As the boss, there is still a degree of accountability to be expected in terms of setting tone and culture from the top downward.

According to the BBC interview, some of the allegations made about Danker’s own conduct were serious enough for the CBI to dismiss him last week, even if it is clearly not correct to conflate his behaviour with entirely separate allegations of rape and sexual assault.

Essentially, yesterday Danker admitted to, and apologised for, having an over-familiar management style, that included inviting junior staff out for breakfasts and lunches, among other things.

He suggested that these invitations were related to mentoring activities. But that is not how some of the sources who spoke to the Guardian thought of them.

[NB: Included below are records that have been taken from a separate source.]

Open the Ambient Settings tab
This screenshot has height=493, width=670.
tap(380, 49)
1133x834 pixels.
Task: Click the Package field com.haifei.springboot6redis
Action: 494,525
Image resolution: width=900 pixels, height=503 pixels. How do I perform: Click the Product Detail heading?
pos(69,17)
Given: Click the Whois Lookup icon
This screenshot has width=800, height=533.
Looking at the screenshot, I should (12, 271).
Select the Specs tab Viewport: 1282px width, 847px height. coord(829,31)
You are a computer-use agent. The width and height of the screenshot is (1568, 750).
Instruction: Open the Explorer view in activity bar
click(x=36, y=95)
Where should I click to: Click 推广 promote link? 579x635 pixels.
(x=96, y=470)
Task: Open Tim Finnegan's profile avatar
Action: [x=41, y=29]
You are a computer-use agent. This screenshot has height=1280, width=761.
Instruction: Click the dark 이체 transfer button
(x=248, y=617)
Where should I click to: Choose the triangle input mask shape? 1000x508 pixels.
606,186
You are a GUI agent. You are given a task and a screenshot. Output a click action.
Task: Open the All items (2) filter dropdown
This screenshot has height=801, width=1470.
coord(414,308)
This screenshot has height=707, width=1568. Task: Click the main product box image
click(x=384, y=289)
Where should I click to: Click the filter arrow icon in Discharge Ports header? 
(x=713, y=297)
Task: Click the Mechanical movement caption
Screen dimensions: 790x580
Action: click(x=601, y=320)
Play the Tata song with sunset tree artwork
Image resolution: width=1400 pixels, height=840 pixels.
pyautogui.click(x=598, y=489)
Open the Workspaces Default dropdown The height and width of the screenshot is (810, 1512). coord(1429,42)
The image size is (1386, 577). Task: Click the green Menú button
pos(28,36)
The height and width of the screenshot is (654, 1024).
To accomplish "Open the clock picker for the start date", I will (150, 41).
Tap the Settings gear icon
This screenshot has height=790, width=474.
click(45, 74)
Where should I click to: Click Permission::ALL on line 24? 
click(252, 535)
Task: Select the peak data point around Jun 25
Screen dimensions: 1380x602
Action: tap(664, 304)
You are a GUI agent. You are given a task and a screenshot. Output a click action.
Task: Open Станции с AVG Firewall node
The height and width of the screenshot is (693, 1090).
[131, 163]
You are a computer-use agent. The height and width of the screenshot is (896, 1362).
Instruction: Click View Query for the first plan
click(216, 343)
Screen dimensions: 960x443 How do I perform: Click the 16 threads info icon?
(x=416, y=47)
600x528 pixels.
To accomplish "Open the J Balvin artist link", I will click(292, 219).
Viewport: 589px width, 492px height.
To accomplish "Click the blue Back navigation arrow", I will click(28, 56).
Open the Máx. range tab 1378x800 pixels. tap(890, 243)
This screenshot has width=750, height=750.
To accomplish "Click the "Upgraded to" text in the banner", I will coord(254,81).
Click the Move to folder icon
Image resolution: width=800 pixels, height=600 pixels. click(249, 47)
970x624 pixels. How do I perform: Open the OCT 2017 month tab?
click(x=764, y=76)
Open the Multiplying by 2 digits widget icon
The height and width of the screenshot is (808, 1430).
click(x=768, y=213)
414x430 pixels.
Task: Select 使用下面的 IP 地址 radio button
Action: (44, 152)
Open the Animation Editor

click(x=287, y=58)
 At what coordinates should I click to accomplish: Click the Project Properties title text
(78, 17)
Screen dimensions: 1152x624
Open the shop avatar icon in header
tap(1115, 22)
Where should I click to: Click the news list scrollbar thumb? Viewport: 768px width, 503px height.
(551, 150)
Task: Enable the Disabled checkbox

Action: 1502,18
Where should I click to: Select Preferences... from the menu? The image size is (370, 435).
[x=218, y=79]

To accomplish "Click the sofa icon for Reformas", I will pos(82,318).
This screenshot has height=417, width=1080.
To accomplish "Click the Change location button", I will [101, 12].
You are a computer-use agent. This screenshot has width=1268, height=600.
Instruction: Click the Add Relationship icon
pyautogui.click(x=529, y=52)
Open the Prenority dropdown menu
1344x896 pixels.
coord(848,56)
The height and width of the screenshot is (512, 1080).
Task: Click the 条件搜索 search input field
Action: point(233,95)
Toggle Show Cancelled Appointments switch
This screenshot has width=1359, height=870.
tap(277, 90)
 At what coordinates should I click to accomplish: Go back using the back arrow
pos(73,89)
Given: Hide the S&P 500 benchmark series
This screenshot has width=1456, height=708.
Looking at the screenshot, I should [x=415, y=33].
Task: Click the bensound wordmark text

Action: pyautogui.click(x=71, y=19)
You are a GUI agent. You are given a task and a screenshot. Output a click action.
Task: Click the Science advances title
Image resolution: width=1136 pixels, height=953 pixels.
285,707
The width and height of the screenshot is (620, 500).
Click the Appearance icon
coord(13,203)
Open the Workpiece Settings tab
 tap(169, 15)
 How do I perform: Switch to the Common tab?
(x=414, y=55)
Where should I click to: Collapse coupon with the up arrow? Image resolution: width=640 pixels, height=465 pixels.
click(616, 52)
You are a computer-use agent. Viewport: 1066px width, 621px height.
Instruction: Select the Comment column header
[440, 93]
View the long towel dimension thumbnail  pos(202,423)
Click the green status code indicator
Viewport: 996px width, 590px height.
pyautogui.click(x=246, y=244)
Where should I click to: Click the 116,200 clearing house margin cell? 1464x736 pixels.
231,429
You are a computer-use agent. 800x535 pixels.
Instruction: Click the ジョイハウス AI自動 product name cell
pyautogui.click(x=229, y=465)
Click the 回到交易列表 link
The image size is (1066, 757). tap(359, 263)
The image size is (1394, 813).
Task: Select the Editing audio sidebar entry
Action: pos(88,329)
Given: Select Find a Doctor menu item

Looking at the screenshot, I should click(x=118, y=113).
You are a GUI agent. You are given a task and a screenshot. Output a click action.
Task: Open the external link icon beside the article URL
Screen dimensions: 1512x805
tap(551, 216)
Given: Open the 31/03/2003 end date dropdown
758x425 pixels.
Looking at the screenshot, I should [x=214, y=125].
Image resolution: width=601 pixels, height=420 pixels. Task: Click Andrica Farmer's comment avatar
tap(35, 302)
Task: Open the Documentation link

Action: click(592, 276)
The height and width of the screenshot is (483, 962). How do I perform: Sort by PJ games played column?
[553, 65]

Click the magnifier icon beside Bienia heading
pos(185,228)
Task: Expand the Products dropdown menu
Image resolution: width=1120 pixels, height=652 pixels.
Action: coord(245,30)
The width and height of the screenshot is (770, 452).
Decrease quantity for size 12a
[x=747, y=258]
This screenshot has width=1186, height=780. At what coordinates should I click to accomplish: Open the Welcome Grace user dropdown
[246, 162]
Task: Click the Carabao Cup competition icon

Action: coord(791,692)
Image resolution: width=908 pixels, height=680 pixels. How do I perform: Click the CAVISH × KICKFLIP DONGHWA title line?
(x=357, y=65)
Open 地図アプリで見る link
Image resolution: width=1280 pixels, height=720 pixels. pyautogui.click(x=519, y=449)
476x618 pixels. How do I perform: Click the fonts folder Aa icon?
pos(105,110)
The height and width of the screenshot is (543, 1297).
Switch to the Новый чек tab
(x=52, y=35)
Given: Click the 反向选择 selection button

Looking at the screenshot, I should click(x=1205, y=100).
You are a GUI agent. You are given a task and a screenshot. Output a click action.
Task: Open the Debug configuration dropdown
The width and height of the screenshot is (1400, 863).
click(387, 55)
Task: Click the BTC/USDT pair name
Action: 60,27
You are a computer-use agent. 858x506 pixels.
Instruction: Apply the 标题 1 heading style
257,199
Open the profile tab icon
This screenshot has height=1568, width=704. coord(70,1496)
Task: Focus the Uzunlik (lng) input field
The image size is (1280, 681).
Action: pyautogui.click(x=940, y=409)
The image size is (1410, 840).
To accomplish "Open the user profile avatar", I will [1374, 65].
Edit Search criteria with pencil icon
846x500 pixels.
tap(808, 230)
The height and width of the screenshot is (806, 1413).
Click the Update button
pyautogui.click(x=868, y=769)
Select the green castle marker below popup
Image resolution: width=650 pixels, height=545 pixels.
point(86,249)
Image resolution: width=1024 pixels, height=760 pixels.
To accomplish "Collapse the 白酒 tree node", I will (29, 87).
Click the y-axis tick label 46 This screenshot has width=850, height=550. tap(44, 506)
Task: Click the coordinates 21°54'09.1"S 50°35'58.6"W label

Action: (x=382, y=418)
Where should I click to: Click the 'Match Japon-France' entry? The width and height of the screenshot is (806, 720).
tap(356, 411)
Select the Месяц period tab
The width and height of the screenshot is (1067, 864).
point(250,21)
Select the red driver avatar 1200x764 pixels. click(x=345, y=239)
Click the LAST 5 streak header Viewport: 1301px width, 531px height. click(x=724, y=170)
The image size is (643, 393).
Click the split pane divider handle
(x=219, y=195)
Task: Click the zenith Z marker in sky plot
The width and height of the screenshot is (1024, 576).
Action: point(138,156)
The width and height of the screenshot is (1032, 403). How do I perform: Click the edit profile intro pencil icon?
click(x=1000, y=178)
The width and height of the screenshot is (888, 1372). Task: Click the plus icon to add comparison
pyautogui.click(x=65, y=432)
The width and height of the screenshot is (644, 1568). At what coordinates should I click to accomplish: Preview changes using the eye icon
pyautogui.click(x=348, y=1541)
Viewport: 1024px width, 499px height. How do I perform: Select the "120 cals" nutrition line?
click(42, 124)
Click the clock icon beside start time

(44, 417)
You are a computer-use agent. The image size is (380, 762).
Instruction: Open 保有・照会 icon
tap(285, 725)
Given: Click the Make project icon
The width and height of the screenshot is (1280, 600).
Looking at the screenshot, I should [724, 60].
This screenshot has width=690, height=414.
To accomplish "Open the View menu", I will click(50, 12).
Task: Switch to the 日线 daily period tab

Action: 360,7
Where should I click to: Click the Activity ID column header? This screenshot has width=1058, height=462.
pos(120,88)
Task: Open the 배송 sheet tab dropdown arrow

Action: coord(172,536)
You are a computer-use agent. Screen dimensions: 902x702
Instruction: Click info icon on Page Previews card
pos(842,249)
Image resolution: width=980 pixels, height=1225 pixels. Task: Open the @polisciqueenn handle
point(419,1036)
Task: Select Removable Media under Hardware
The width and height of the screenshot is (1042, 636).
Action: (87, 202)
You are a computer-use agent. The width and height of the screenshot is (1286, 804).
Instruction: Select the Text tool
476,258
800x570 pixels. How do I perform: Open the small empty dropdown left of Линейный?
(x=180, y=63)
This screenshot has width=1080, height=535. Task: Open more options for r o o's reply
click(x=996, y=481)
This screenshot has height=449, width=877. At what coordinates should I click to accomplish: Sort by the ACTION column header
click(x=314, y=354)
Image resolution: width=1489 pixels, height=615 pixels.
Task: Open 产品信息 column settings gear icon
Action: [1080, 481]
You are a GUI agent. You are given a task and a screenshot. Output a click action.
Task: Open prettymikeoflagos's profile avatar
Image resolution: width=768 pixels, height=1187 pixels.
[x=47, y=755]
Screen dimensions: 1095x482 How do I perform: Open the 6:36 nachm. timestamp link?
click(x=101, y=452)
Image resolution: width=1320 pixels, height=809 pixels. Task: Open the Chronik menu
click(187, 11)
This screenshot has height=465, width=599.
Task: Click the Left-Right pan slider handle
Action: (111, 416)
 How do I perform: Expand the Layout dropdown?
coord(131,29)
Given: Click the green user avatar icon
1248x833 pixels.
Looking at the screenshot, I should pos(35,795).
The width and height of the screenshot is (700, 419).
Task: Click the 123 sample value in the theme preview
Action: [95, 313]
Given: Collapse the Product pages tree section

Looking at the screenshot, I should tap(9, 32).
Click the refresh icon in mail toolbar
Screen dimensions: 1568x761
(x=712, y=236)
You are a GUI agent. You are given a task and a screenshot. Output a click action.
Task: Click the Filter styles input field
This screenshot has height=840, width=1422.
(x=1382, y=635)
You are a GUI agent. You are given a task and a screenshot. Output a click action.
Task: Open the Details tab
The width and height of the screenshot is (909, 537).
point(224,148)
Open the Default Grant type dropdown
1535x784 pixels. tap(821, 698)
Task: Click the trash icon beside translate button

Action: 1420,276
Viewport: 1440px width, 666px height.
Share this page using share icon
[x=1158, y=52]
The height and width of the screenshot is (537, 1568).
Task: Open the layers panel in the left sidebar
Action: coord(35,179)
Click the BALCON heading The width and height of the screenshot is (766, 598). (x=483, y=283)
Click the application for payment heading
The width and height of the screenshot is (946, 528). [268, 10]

It was considered to be sexual harassment by some of the people on the receiving end of his behaviour, sources have claimed.

It wasn’t regarded as just upsetting by individuals that Danker looked at Instagram stories.

Sources claim the impact was far greater than individuals being made to feel “uncomfortable”.

Rather, individuals complained of feeling harassed, bombarded and singled out.

The allegations the Guardian put to him last month included that he sent one individual a barrage of unwanted messages, some featuring sexually suggestive language, for more than a year.

Danker has denied using sexually suggestive language. The CBI continues to insist that Danker was dismissed on strong legal grounds.

The Guardian approached Danker for comment.